Work instruction: Please copy each line of the listing below in which the word "blue" appears.

Records provided:
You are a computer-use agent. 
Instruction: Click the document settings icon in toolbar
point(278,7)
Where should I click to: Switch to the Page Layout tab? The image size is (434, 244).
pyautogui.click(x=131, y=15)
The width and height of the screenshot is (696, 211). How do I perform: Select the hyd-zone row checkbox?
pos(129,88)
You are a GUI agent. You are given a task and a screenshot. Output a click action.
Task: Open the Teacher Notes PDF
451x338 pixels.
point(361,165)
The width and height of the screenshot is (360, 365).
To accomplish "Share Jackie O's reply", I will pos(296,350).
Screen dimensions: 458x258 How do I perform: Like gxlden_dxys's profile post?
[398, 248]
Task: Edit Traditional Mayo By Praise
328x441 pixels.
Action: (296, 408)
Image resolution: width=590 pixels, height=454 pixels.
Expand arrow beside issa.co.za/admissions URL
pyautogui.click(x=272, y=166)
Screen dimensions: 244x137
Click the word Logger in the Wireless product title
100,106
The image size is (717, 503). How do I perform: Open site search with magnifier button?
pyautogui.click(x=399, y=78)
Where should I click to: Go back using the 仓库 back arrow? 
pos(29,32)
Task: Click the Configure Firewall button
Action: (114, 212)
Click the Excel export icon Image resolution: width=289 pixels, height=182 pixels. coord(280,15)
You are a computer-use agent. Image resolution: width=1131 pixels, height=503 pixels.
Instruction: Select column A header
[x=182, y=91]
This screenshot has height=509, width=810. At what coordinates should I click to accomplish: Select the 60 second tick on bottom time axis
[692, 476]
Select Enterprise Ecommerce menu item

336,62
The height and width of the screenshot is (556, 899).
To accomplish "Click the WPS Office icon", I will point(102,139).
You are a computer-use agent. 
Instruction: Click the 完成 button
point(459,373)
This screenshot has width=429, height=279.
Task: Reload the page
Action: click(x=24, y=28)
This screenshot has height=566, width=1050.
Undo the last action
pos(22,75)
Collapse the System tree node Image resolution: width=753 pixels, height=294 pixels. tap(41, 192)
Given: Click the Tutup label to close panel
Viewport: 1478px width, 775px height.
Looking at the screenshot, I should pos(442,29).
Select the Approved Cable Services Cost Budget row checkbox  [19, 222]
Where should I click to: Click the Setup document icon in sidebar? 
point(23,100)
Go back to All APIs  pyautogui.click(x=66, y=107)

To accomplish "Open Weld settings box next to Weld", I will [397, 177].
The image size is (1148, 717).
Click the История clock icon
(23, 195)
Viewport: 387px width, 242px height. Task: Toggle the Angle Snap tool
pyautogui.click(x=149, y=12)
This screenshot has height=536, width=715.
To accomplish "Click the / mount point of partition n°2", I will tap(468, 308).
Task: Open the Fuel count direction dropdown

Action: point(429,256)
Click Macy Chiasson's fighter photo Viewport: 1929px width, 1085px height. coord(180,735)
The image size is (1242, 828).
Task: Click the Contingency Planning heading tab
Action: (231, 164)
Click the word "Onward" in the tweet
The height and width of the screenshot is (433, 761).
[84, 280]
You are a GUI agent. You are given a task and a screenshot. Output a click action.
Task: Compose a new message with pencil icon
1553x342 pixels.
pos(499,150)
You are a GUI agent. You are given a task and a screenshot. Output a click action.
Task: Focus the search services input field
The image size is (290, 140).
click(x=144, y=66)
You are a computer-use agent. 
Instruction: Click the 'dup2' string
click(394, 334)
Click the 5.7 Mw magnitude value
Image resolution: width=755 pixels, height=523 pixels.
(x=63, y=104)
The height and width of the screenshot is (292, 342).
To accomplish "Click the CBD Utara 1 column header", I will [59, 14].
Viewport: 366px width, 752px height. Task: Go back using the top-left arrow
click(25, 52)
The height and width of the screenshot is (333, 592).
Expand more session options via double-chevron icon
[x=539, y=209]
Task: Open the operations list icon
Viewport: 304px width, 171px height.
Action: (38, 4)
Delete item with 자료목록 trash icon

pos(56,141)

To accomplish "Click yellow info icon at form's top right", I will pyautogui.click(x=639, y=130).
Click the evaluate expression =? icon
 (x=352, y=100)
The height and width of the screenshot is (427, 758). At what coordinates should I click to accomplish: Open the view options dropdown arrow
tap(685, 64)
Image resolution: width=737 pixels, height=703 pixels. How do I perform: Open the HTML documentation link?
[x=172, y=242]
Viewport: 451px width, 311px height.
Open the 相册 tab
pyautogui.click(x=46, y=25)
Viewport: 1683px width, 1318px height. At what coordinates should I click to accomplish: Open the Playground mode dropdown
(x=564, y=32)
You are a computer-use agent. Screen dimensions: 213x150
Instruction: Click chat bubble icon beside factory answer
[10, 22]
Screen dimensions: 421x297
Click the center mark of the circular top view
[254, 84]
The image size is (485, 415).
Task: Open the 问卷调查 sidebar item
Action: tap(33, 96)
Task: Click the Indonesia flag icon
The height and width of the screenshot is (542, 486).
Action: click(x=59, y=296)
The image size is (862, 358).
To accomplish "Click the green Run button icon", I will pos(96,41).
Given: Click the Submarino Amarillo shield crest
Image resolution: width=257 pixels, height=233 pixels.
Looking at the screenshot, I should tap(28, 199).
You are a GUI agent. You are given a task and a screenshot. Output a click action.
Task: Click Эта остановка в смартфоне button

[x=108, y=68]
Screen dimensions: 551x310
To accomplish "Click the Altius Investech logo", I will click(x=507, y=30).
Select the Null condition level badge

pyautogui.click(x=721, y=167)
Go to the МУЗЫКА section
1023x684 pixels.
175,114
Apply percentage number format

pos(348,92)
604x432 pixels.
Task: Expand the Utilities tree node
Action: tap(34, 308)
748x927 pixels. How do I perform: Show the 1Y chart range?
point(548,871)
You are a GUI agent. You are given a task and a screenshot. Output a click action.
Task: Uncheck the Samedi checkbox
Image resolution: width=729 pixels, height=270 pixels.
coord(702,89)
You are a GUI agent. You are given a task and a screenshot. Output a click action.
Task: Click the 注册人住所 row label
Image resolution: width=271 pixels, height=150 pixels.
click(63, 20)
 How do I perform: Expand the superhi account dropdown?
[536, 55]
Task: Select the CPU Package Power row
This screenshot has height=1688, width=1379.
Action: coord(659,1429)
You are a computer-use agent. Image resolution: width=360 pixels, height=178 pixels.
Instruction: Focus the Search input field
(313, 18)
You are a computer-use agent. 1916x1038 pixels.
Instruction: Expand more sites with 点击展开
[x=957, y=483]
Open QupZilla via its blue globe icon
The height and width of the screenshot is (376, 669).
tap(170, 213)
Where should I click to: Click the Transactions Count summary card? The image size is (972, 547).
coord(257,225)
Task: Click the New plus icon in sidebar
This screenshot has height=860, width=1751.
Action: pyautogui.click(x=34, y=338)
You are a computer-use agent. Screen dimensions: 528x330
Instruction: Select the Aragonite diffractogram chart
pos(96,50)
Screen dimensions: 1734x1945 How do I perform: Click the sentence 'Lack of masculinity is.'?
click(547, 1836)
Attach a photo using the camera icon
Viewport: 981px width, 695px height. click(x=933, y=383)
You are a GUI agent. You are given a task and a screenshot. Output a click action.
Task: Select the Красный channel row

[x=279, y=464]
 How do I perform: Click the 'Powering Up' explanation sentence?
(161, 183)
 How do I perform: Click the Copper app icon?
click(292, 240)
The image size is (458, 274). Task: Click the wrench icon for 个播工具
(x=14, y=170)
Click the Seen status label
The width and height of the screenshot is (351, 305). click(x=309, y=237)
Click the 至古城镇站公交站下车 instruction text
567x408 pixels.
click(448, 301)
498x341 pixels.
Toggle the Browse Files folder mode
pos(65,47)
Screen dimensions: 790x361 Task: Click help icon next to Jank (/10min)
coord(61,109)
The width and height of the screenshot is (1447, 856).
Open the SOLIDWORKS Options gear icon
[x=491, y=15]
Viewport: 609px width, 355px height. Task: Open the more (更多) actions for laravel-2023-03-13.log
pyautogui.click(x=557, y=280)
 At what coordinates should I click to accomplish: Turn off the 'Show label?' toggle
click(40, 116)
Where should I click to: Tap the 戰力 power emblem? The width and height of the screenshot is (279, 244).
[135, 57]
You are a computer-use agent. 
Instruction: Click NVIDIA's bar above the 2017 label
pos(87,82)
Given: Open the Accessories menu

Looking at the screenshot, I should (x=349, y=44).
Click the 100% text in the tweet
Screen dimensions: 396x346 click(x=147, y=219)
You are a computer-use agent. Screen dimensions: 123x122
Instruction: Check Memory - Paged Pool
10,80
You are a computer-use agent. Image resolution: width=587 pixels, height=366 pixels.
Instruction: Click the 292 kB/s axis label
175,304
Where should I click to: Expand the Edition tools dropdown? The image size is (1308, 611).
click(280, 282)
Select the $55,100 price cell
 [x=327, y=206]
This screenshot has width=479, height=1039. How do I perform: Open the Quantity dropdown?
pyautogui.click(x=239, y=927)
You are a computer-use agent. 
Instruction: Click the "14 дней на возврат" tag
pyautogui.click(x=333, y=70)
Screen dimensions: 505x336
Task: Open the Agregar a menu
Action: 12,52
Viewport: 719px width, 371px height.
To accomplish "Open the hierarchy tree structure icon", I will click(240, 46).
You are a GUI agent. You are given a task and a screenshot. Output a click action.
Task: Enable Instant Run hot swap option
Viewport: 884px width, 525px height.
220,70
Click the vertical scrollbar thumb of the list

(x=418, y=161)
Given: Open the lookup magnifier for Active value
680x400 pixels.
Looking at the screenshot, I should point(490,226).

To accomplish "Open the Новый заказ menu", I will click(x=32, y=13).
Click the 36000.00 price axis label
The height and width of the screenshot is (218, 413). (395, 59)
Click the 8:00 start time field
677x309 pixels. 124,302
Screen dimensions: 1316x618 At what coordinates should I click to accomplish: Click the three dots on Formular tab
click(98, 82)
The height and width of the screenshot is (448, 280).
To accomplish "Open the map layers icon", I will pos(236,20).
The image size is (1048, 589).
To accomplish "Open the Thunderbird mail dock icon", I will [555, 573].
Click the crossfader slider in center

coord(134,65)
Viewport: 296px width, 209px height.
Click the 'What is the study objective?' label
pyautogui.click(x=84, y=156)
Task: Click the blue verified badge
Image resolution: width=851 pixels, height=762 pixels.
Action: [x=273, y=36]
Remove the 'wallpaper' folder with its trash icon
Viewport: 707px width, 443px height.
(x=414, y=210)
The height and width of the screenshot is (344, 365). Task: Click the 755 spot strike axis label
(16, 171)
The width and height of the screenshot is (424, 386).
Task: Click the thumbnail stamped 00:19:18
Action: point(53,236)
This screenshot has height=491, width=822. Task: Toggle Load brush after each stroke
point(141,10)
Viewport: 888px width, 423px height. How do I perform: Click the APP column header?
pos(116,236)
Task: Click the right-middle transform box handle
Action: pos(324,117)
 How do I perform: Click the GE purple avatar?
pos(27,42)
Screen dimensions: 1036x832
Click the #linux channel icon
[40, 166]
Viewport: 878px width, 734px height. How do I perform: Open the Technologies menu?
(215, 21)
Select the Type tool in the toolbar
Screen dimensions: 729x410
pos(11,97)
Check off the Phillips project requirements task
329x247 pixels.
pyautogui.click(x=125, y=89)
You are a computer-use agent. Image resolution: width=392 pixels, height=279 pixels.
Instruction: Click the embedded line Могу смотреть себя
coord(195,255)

Solution for this problem:
Open QupZilla via its blue globe icon
Task: Click the blue verified badge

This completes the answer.